[Data records]
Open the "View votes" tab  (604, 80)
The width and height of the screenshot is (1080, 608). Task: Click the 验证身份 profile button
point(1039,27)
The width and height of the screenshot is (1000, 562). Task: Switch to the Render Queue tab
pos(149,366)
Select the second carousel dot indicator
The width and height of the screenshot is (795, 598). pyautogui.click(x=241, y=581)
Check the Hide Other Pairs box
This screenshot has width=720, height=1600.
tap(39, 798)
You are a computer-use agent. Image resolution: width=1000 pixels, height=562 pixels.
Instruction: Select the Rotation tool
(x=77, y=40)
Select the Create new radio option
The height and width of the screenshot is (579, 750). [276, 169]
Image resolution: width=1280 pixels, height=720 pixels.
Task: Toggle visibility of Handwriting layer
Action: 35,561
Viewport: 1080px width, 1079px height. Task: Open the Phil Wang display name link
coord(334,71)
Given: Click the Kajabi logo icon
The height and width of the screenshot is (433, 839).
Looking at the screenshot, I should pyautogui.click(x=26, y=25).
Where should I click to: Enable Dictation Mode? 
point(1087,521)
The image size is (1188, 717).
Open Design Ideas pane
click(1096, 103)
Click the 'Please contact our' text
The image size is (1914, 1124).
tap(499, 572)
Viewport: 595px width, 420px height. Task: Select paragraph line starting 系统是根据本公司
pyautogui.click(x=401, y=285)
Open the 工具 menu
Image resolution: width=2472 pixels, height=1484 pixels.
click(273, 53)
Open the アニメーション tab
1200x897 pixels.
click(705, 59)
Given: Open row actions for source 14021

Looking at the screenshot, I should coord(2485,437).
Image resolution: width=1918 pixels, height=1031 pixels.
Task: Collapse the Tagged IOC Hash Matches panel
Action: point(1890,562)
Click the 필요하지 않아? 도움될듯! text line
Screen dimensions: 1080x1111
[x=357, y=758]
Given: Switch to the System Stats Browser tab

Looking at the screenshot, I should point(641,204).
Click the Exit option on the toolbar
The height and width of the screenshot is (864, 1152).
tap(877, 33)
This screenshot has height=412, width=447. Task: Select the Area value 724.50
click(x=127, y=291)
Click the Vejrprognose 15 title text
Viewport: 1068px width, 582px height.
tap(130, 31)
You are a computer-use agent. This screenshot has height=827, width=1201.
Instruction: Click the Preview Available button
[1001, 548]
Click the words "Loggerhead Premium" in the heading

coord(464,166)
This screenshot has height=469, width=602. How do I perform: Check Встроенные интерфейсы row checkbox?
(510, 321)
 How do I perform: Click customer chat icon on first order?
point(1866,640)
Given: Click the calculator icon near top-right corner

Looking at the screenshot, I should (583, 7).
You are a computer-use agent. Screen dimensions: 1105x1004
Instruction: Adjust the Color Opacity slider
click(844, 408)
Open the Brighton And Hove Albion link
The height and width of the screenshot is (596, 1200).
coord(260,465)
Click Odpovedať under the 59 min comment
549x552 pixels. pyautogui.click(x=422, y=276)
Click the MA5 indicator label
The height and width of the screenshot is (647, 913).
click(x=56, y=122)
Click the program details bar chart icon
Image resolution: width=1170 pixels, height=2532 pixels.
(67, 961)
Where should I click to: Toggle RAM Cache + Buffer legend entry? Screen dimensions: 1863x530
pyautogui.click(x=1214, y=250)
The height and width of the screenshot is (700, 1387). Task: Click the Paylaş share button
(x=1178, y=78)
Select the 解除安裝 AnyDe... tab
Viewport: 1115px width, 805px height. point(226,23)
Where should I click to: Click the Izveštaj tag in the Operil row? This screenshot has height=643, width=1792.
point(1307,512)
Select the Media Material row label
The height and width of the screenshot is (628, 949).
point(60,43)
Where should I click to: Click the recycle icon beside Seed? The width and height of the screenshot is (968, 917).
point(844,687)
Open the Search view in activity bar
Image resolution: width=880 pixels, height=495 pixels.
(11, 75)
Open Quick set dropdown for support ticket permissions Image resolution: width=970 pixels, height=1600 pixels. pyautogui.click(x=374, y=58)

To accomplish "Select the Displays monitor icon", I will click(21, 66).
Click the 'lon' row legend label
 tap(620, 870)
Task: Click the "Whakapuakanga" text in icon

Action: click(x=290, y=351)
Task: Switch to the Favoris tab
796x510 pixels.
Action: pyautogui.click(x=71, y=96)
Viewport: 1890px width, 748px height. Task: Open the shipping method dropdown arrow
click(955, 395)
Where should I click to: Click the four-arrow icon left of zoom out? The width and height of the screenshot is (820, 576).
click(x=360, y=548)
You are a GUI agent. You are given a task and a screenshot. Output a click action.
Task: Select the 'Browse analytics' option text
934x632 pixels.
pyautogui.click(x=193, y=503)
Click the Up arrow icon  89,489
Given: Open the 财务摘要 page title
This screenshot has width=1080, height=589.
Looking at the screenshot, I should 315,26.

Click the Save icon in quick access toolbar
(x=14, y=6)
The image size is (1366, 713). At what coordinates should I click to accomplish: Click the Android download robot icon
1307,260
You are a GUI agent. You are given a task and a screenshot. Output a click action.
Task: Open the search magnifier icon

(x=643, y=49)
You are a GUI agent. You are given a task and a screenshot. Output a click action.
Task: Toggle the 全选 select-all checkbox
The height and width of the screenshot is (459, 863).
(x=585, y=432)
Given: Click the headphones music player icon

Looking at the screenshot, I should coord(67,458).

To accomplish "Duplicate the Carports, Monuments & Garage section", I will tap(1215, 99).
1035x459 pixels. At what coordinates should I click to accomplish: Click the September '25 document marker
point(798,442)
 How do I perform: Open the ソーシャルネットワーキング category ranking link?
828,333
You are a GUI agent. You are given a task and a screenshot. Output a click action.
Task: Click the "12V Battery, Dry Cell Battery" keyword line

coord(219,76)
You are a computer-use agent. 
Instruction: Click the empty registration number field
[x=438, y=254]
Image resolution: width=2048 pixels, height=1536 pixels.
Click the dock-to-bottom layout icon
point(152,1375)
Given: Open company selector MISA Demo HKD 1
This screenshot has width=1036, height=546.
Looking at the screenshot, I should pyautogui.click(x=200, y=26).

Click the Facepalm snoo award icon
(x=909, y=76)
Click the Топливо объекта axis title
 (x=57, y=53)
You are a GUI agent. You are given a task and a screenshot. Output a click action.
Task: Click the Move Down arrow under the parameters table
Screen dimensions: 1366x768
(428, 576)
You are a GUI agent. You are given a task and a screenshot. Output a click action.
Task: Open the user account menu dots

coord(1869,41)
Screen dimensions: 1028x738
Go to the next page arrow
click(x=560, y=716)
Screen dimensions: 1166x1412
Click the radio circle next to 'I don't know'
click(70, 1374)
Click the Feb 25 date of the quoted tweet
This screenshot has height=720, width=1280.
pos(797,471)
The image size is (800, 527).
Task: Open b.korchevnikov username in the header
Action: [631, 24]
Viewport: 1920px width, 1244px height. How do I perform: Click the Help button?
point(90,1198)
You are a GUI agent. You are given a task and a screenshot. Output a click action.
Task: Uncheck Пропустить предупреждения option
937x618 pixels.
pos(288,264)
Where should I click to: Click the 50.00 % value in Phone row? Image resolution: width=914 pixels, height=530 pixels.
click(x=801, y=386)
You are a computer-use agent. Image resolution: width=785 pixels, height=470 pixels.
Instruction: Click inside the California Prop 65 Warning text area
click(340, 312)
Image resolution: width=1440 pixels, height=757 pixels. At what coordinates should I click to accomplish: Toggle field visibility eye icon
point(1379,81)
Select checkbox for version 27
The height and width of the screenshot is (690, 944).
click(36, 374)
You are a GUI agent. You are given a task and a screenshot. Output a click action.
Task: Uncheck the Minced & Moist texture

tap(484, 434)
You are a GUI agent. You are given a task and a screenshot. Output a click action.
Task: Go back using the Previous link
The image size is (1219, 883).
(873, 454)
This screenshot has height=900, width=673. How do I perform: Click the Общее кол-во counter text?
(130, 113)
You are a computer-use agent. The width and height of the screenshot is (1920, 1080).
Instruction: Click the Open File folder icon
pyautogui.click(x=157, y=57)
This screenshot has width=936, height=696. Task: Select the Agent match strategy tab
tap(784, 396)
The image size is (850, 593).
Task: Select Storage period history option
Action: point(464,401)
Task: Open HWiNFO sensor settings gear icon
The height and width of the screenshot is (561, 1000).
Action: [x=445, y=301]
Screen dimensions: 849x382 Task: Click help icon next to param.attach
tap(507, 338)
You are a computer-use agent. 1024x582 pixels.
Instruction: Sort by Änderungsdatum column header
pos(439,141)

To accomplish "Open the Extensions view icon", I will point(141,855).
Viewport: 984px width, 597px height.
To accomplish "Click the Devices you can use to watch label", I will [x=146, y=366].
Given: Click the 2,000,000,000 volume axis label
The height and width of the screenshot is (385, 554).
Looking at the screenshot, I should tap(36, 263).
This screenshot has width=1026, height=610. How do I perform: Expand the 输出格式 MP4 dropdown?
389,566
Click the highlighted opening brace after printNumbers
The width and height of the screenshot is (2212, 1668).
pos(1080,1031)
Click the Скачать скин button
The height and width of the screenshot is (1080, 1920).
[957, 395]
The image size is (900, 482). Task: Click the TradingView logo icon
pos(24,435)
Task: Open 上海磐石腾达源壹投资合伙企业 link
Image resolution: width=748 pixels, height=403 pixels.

Work to be completed: Copy the items verbatim, from the start of the records through the line containing "tap(39, 798)", that line included.

Solution:
Open the "View votes" tab  (604, 80)
The width and height of the screenshot is (1080, 608). Task: Click the 验证身份 profile button
point(1039,27)
The width and height of the screenshot is (1000, 562). Task: Switch to the Render Queue tab
pos(149,366)
Select the second carousel dot indicator
The width and height of the screenshot is (795, 598). pyautogui.click(x=241, y=581)
Check the Hide Other Pairs box
This screenshot has width=720, height=1600.
tap(39, 798)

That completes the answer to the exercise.